■ Records supplied:
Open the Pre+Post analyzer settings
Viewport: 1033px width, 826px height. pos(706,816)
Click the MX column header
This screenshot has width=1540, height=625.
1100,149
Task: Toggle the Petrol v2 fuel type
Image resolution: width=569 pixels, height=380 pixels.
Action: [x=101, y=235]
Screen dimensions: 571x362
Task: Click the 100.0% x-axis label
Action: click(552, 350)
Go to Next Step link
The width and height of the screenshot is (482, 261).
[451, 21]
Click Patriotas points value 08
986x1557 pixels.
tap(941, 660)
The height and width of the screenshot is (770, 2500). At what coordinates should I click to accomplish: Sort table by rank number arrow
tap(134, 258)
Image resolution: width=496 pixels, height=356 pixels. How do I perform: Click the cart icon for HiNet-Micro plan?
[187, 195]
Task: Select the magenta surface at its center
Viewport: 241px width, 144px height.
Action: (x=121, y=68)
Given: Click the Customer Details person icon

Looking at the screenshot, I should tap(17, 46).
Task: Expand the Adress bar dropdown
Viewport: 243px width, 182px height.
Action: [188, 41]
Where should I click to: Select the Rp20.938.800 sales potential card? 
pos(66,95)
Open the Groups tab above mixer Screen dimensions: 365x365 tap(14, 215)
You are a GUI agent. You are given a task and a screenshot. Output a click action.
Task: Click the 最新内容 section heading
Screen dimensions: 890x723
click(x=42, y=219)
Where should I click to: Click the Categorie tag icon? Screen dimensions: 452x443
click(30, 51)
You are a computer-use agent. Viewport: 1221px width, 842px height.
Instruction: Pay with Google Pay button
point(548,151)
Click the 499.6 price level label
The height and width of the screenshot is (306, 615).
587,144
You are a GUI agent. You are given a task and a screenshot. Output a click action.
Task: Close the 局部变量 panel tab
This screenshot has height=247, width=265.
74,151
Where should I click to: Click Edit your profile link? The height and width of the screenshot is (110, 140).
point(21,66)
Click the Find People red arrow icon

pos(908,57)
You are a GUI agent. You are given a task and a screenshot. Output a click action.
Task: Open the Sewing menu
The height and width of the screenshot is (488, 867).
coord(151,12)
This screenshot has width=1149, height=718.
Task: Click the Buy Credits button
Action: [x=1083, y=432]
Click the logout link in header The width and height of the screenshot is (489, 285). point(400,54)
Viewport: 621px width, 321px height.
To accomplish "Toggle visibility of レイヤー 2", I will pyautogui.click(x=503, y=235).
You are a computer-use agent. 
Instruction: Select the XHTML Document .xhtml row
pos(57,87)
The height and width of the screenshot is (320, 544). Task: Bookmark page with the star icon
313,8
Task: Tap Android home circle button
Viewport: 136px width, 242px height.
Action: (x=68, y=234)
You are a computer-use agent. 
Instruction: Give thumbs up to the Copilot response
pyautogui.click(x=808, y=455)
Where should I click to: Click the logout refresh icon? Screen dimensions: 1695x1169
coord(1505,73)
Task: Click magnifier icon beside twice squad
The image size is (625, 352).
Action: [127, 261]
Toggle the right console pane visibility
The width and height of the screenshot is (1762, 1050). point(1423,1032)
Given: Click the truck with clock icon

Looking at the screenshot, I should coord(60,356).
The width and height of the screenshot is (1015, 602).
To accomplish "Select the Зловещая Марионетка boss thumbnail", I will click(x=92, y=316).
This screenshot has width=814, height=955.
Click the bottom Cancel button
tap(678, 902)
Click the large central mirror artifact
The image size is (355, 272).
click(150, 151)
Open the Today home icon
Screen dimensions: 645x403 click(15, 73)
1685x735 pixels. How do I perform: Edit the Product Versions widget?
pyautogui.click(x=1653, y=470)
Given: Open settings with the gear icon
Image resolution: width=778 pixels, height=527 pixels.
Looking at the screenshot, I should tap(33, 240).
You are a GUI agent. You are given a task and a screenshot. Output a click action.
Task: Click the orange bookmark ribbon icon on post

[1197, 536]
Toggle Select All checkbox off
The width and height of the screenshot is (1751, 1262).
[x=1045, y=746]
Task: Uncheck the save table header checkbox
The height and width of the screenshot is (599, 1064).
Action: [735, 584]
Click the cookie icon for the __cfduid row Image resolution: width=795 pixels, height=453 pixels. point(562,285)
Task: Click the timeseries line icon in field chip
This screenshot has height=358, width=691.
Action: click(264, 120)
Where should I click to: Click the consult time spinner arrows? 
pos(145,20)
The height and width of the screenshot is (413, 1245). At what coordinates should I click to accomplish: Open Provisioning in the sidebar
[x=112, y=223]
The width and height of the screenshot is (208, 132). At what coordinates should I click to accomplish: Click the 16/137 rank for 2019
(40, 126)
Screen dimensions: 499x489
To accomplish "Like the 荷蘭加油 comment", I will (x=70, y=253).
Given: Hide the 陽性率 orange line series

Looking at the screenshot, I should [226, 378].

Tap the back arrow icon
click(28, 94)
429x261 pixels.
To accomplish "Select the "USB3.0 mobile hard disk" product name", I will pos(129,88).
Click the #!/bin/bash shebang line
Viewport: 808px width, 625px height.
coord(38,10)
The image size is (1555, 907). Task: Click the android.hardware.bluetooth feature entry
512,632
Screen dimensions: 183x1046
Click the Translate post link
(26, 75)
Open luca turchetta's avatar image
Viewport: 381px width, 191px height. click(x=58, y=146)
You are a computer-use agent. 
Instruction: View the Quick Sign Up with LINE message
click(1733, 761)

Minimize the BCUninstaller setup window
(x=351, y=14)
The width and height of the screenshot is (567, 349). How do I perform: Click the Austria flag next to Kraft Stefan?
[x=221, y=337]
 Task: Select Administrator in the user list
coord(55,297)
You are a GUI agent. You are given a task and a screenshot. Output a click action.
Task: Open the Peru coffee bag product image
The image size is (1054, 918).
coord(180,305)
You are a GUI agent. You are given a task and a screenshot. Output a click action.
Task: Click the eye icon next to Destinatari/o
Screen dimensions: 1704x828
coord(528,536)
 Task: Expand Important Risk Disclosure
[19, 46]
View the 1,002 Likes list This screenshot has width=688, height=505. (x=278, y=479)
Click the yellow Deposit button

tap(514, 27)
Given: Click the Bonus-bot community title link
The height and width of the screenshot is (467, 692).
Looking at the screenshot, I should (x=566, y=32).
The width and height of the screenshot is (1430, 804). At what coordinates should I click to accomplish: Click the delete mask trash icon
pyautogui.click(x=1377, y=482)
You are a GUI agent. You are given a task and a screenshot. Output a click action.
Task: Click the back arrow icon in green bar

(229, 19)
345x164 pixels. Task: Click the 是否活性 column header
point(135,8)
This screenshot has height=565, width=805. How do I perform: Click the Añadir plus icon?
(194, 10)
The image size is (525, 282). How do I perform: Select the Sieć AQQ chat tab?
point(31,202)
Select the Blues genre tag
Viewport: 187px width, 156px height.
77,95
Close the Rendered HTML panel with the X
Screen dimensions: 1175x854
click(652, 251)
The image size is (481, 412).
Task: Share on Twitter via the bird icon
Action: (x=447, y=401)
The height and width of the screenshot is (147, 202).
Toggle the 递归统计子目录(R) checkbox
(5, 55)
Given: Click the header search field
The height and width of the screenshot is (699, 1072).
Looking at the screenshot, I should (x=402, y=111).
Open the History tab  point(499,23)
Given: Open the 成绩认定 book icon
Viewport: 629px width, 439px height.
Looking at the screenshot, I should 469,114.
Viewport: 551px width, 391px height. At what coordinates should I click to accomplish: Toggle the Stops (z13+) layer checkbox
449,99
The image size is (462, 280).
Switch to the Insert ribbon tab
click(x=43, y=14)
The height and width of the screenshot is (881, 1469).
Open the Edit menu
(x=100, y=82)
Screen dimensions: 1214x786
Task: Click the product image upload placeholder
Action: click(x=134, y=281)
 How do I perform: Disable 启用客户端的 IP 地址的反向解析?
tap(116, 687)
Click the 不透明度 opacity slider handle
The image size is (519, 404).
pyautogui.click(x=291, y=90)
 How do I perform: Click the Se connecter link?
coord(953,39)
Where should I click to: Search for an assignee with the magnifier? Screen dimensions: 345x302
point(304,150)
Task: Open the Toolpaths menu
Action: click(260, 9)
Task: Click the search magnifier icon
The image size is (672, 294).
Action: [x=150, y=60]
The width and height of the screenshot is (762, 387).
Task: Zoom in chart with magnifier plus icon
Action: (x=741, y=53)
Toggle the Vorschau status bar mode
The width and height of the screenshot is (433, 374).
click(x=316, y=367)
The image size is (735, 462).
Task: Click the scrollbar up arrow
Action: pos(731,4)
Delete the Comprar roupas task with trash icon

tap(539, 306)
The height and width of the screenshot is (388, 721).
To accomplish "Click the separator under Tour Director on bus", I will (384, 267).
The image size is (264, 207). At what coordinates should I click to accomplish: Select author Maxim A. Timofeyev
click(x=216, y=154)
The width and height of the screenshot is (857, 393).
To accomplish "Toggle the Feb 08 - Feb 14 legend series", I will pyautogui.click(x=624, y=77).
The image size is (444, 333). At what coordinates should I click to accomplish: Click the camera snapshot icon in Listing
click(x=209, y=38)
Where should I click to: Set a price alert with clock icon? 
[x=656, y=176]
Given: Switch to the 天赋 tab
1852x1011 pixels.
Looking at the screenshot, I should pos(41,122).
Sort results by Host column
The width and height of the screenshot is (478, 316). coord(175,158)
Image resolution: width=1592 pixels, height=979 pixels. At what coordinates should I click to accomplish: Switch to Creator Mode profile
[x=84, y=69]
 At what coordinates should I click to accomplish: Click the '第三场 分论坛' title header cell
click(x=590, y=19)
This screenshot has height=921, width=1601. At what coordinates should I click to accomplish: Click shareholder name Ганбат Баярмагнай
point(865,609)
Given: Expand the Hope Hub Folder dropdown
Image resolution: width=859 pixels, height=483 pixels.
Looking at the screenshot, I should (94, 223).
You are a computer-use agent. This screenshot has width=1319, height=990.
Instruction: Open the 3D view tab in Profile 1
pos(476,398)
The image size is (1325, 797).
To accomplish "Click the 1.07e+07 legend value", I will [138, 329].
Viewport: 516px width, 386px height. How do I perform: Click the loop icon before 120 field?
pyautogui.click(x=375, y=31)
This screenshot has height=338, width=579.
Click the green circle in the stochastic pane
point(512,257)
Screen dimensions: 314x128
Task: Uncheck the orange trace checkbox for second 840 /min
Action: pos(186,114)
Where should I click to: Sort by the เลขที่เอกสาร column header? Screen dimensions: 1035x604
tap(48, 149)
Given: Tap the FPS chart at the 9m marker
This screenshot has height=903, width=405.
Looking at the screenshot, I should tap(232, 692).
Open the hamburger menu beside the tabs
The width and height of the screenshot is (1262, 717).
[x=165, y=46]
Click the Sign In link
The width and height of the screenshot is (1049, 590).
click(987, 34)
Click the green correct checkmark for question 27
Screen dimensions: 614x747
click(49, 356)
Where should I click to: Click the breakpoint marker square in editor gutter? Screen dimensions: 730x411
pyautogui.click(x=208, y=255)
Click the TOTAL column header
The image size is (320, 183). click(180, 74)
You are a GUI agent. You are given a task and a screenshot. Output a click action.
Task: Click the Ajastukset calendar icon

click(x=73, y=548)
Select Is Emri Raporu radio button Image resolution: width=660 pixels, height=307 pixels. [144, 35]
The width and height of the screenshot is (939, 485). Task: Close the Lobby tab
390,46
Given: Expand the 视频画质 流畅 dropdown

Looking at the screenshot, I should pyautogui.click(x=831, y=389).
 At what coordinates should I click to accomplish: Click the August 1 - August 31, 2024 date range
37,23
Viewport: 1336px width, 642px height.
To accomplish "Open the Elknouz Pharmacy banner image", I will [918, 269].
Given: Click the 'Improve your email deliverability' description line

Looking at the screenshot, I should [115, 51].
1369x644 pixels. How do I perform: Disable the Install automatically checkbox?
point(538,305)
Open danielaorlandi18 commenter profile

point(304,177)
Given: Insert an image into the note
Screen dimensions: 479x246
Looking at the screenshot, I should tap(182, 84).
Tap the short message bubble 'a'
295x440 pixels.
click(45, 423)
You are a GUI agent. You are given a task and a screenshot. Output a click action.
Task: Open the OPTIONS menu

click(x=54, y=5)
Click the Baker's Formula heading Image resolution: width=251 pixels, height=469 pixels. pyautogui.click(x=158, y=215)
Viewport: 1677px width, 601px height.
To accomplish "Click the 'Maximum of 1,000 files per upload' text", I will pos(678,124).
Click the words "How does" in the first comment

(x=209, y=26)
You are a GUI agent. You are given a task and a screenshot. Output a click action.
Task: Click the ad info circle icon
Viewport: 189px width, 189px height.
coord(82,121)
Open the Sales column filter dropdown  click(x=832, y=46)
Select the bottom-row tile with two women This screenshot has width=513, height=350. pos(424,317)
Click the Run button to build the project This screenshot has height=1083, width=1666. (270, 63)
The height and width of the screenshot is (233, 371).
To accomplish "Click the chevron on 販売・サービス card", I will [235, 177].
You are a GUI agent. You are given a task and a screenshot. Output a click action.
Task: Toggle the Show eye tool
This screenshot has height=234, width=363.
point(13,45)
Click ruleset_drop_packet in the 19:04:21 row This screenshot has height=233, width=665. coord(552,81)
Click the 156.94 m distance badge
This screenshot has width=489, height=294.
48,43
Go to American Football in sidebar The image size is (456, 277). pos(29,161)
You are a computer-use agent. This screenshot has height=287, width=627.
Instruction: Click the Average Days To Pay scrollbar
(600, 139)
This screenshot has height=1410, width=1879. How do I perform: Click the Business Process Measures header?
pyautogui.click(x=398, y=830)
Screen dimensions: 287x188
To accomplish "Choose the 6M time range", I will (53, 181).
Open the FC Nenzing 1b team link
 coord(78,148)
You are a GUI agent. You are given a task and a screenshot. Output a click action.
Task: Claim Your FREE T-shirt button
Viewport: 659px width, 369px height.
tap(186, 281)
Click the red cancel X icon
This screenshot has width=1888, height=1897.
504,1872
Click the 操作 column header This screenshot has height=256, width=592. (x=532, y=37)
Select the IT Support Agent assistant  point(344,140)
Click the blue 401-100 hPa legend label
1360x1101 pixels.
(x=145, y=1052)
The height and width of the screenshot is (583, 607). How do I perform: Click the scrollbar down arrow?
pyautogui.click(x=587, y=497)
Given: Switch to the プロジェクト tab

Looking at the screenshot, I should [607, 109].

■ What needs to be done:
Count the lines in the data above that contain the string "panel", with uppercase and lowercase treated as different. Reply with the number only.

■ Solution to this exercise:
2